● **Assigned task**
Transcribe the entries that follow exactly as they appear, minus pictures.
[Opening Provided records section]
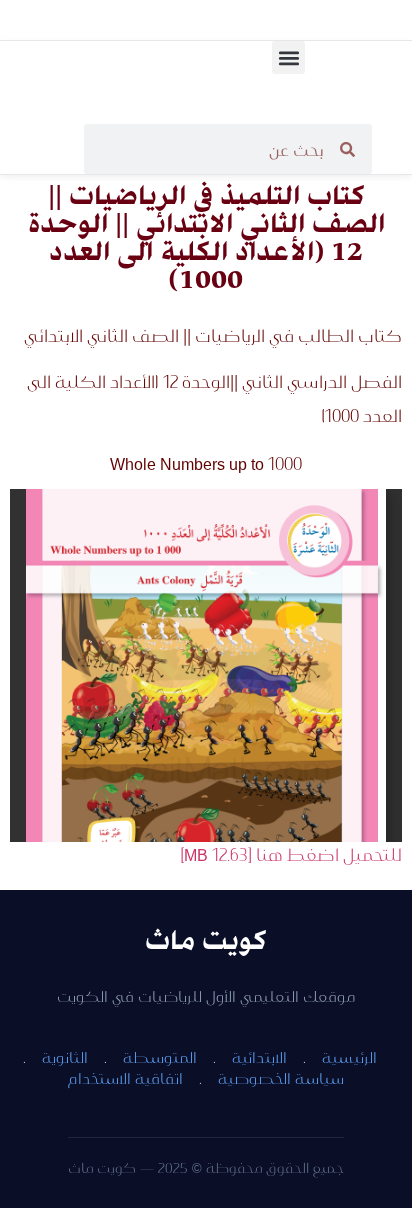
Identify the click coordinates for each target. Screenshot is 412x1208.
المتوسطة (160, 1057)
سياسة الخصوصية (281, 1078)
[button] (288, 57)
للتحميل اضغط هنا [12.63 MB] (291, 854)
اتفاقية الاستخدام (125, 1078)
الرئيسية (349, 1057)
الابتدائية (259, 1057)
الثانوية (65, 1057)
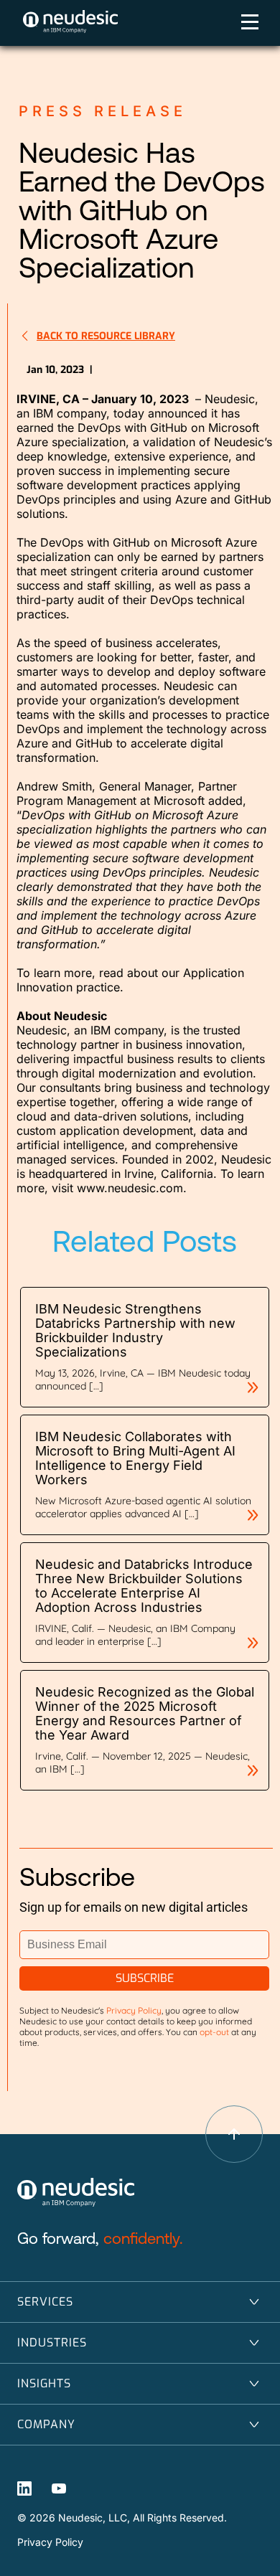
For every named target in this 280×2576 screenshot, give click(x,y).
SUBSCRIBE (145, 1978)
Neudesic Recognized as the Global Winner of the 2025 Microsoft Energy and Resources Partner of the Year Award (144, 1713)
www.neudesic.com (130, 1188)
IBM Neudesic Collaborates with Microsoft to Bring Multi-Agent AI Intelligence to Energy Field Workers (135, 1458)
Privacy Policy (50, 2542)
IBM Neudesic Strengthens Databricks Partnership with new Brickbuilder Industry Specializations (135, 1330)
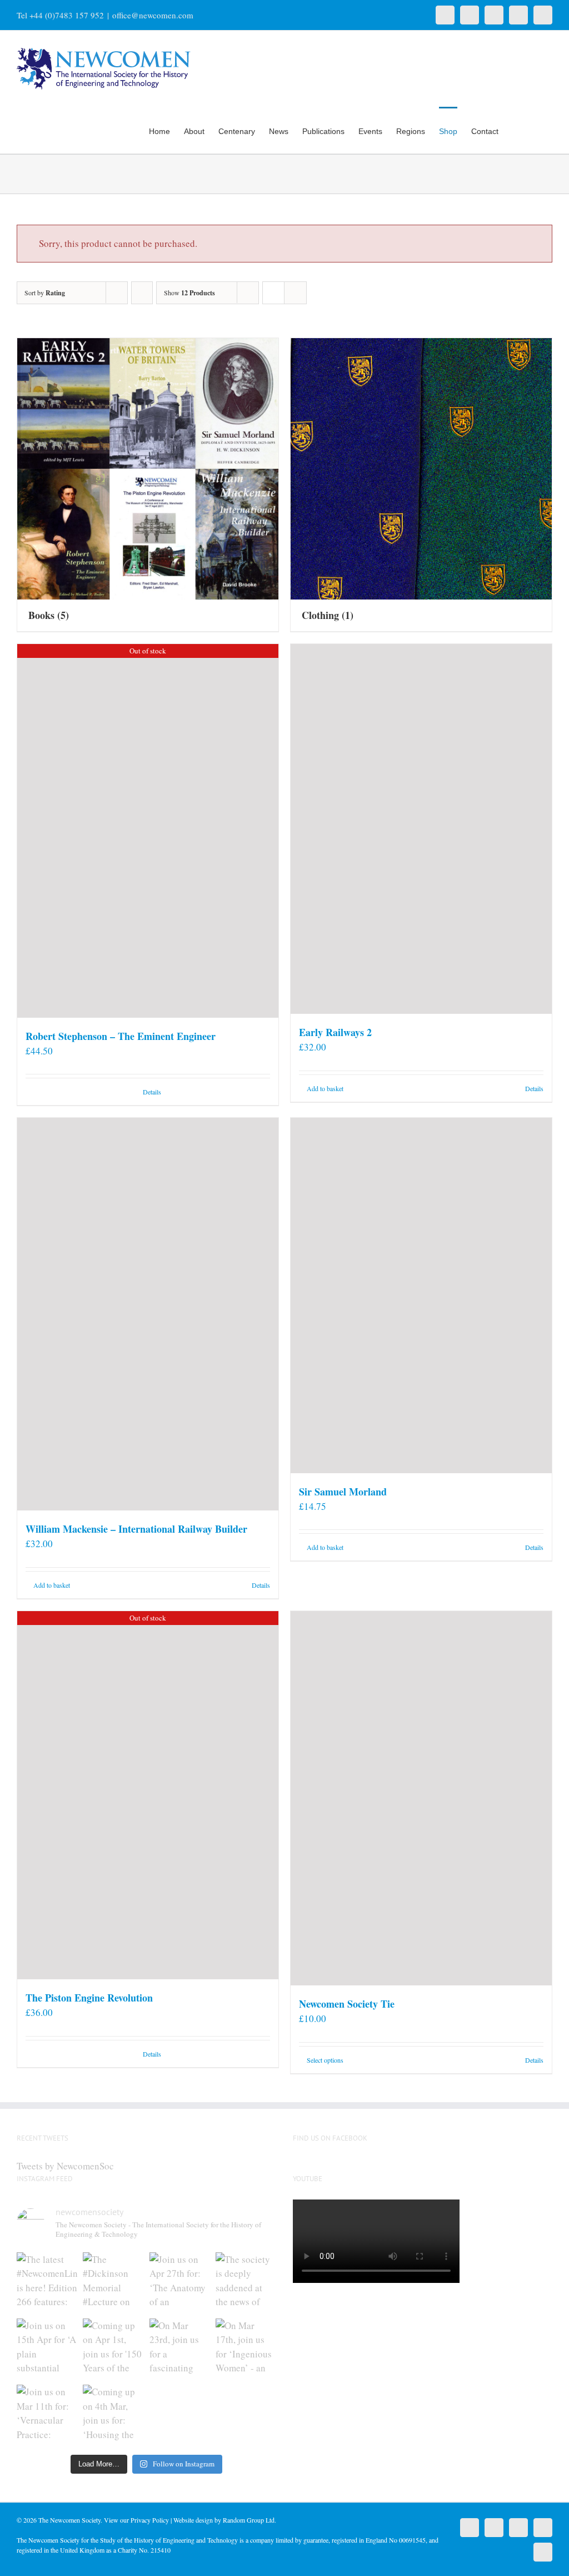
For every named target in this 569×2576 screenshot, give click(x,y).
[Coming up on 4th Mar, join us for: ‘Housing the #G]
[Closing Provided records section]
● **Answer to the problem**
Identify the click coordinates for each target. Screenshot is 412x1208.
المتوسطة (160, 1057)
سياسة الخصوصية (281, 1078)
[button] (288, 57)
للتحميل اضغط هنا [12.63 MB] (291, 854)
اتفاقية الاستخدام (125, 1078)
الرئيسية (349, 1057)
الابتدائية (259, 1057)
الثانوية (65, 1057)
For every named target in this 280×2576 screenshot, give click(x,y).
SUBSCRIBE (145, 1978)
Neudesic Recognized as the Global Winner of the 2025 Microsoft Energy and Resources Partner of the Year Award (144, 1713)
www.neudesic.com (130, 1188)
IBM Neudesic Collaborates with Microsoft to Bring Multi-Agent AI Intelligence to Energy Field Workers (135, 1458)
Privacy Policy (50, 2542)
IBM Neudesic Strengthens Databricks Partnership with new Brickbuilder Industry Specializations (135, 1330)
For every named target in this 569×2576 screenshot, give click(x,y).
[Coming up on 4th Mar, join us for: ‘Housing the #G]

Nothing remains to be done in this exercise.